## THE PROBLEM
Identify every line in the records that contains the string "Open", matching case exactly, and copy each of those lines.
*****
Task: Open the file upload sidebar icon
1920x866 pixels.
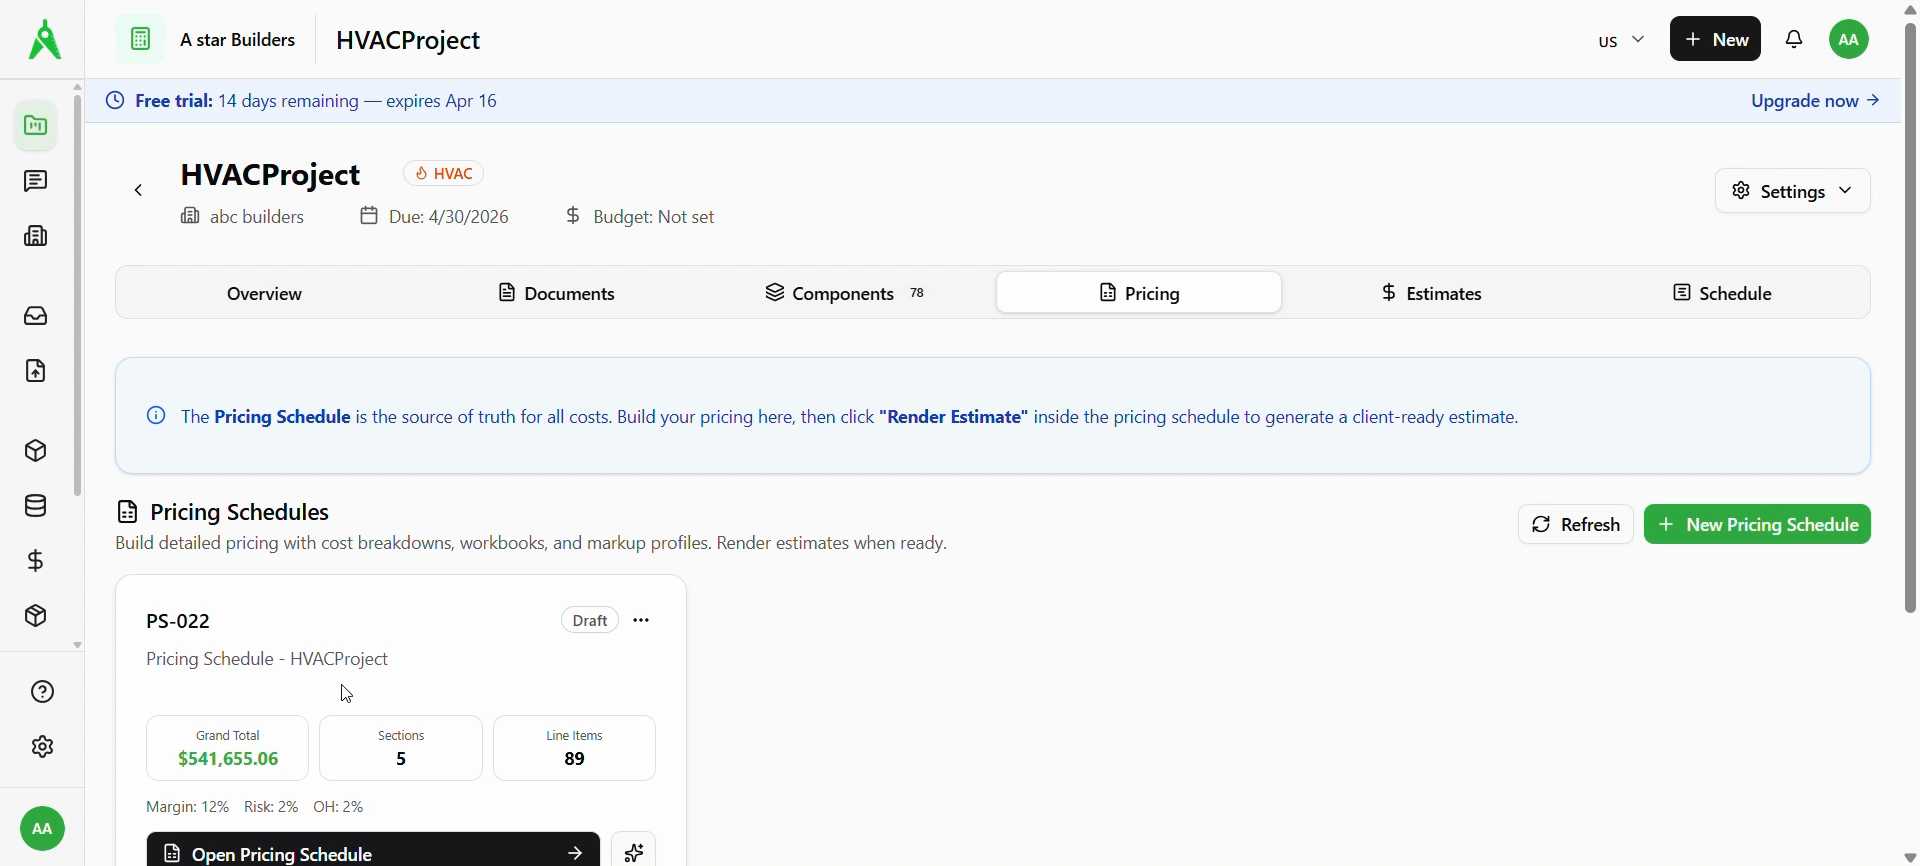Action: click(x=36, y=371)
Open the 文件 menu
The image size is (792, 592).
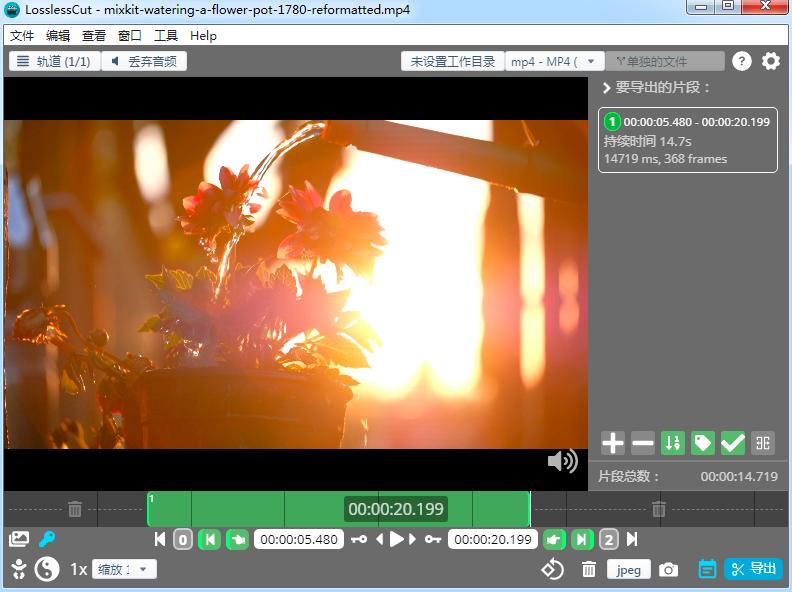(x=22, y=35)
*****
## SOLVED EXERCISE
Task: Open the file upload sidebar icon
Open the 文件 menu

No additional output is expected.